The ACTU said average weekly earnings for full-time employees have failed to keep up with the cost of living, which was proof that Australian working families are suffering under WorkChoices. “These IR laws are a huge free kick for big business but it is at the expense of working families,” bemoaned ACTU secretary Greg Combet.

Meanwhile, the Australian Chamber of Commerce and Industry (ACCI) claimed that actual and real wages growth has continued and WorkChoices was a standout success in its ability to strengthen wages. “Union scare campaign claims that WorkChoices would result in incomes falling in actual or real terms have been proven wrong,” proclaimed Peter Hendy, chief executive of the ACCI.

The reality is that WorkChoices has made it easier in some areas for business and much harder in others when it comes to actually working out some of the legislation. If anything, WorkChoices has highlighted the divide between the skill-haves, and the skill-have-nots.

With skills shortages biting hard in growing sectors, companies are having to pay a premium for workers with select skills. And for the workers with no skills or skills in little demand? You’ll probably find them at the bottom of the pay heap. And WorkChoices has made it easier for business to do this.

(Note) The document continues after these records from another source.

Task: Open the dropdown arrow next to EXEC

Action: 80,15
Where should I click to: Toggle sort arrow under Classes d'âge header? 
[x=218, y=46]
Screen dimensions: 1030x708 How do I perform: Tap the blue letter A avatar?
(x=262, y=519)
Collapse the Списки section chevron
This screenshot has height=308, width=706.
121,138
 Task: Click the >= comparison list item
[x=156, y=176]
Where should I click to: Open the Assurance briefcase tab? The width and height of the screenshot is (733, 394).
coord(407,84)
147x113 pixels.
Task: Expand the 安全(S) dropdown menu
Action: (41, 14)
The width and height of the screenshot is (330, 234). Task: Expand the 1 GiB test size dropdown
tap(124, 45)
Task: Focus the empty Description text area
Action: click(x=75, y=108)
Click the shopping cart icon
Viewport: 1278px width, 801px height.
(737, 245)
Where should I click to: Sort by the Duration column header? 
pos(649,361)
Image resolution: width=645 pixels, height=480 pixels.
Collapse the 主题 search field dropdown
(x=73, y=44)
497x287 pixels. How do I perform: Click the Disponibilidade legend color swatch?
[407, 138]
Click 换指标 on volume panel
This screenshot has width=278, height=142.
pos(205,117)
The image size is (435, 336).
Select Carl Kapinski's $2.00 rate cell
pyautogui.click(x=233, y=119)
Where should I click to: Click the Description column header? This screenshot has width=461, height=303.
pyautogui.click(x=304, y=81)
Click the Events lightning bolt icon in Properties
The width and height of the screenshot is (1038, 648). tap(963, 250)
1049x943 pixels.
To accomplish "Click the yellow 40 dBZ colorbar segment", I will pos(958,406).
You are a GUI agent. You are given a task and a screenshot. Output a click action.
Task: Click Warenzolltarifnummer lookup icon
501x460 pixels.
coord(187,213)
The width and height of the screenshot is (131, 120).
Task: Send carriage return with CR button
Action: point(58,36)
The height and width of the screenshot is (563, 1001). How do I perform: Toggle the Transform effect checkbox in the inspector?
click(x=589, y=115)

New research from GriffithBusinessSchool has found that almost 20,000 employees are losing award coverage every month as a result of WorkChoices, while pay for unskilled female workers is also falling. Furthermore, there is no evidence of significant economic benefits from the new IR laws and, in fact, labour productivity has so far declined.

Regardless of what laws the government of the day puts in place, the law of supply and demand applies to the employment market just as it does to any other.